I watched The Innocents first, then Mrs Palfrey. I have been telling everyone that Dan Ireland’s 2005 adaptation is very faithful to Taylor’s (penultimate) novel. That can only have been because I hadn’t seen the movie in a while. The things that the filmmaker’s do to lighten up Taylor’s novel all work to infantilize it. Take Ludo’s mother, for example. There is no scene in the book in which Mrs Palfrey gets to tell Ludo’s mother how nice her son is, and it’s unlikely that Ludo’s mother would be affected by the remark. And the other elderly guests at the Claremont! They’ve been severely denatured. Mrs Arbuthnot, for example, is hardly the commanding figure that Anna Massey presents. Riddled with arthritis, she moves slowly and painfully with the aid of several canes, and in the night she cannot bring herself to get out of bed and walk down the hall to the communal loo. With the result that she is quietly asked to leave the Claremont. No dramatic collapse on the dining-room floor for her! Mr Osborne and Mrs Post are both made to be slightly dotty but basically lovable codgers. They’re not. In the novel, they’re sere, stunted trees, casting a malignant shade. I don’t think that the film gains anything by these softenings.
Finally, there is Joan Plowright herself. Ms Plowright gives a star turn in the title role, and no mistake, but she is ultimately too feminine for the part. She may be an old lady now, but she was a beautiful slip of a girl once, as you’ve only to see The Entertainer to understand, and that soft slip of a girl is still walking around in Joan Plowright’s body. What would have been better, could they have had her, would have been the late Joan Sanderson, the grimly frugal Mrs Richards in the great Fawlty Towers episode about flying tarts and a view of the wildebeests.

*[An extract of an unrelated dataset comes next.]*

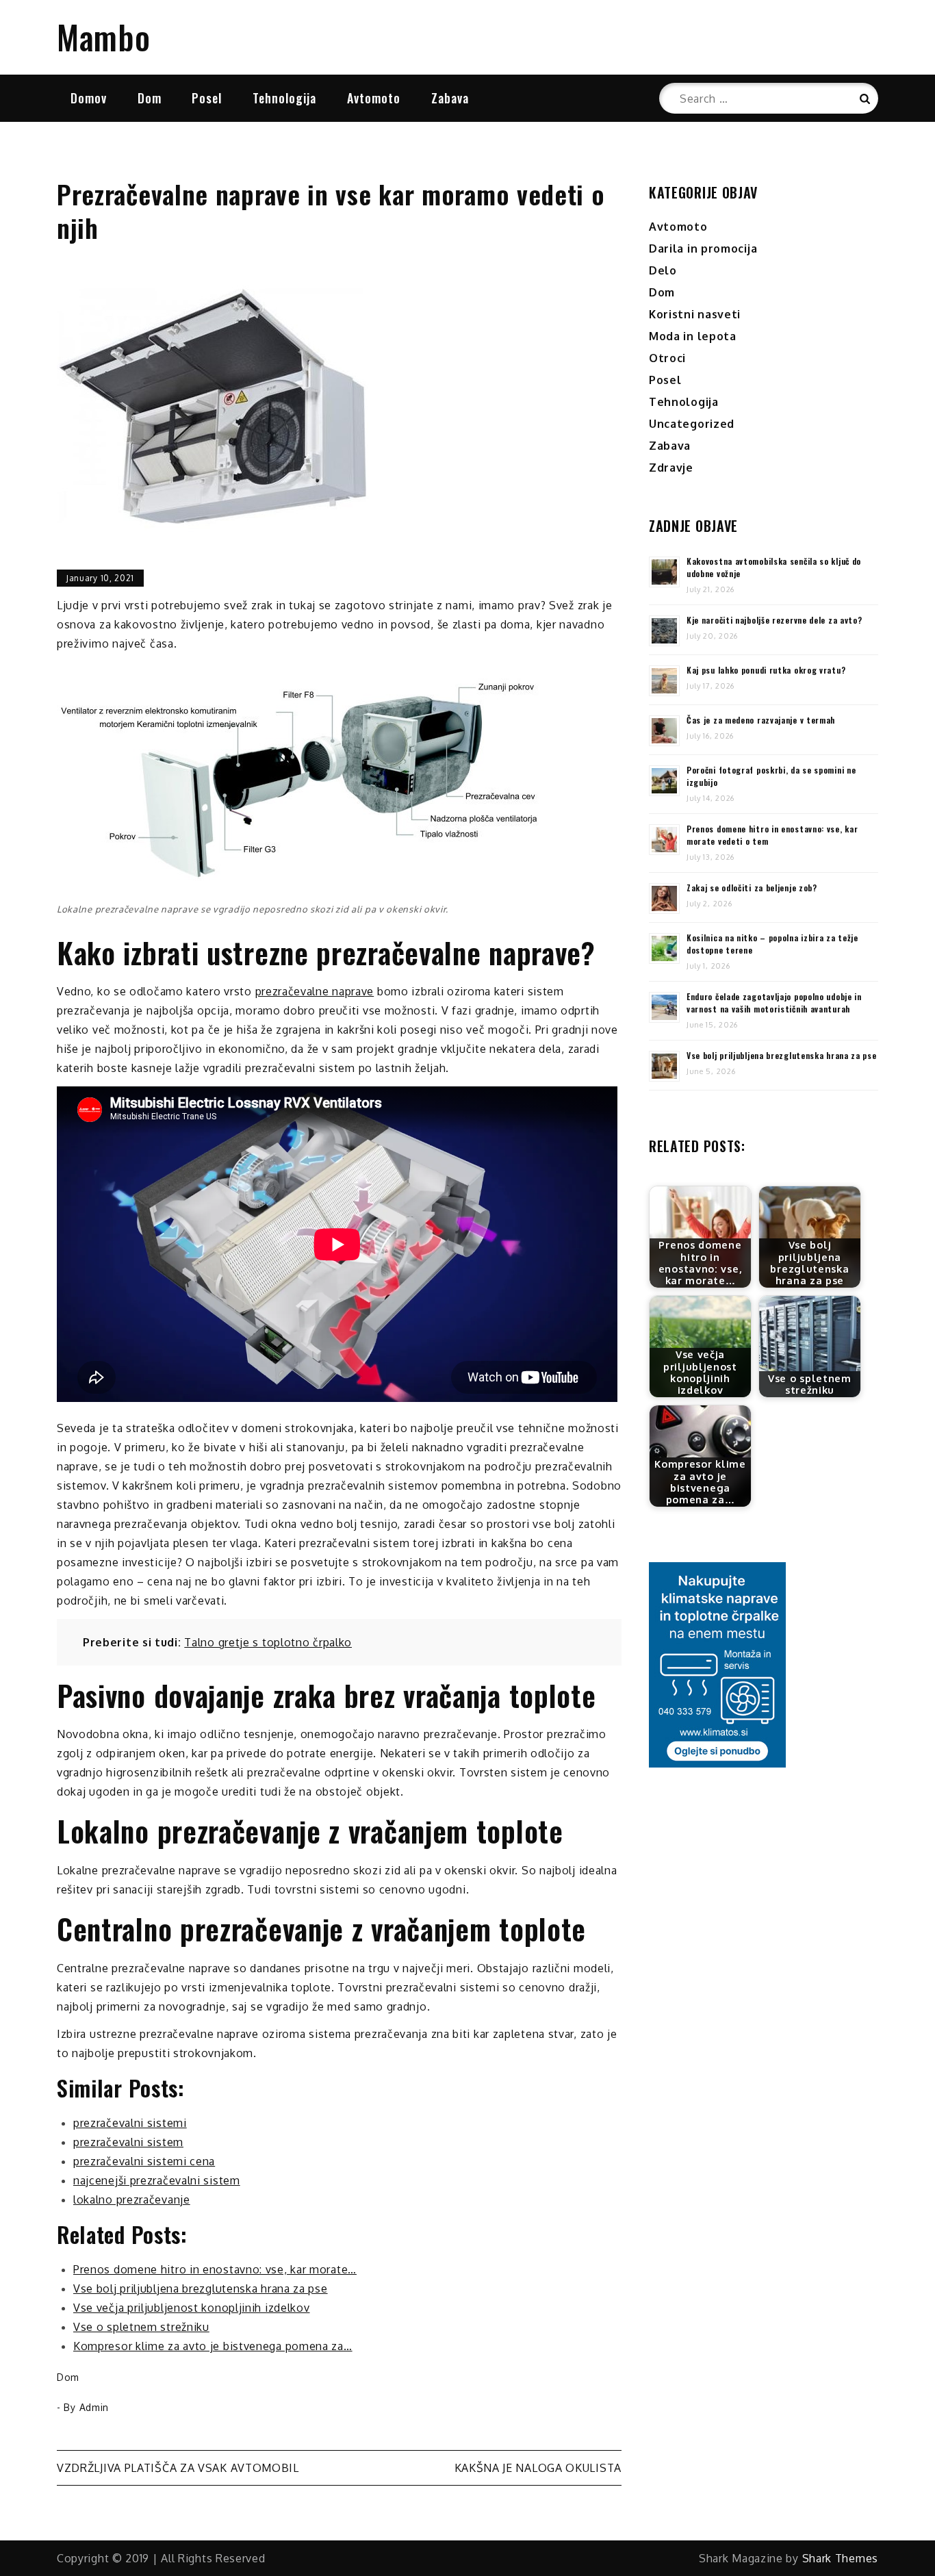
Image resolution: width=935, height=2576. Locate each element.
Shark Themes (840, 2558)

All the same, both movies are great to watch, and I enjoyed them more than ever for enjoying them a little more critically.
***
My visitor, George Borden, is, I’ve decided, an in-house accountant for an admiralty law firm. This means that he’s a steady worker more interested in stability than in big bucks, but also that he works in a small field, with not many genuine confrères. Whether or not George will still be an accountant working for a a specialty law firm by the time I’m done with him couldn’t matter less. The preliminary decision has taught me a lot about him, or rather allowed me to know him better. George’s wife, Alice, works for a charitable foundation whose funder is interested in public housing. The next thing to know is the character of the neighbor. Ah: I see that she is a retired executive secretary. What shall we call her? More important: is she the catalyst, the person who opens an unexpected door for George? Or is it someone to whom she is connected, someone who will take George out of his apartment building? Each one of these details is like a crumb of bread that, holding them out in my hands, attracts further details.
George’s story is about getting older, but it is not a story about decline.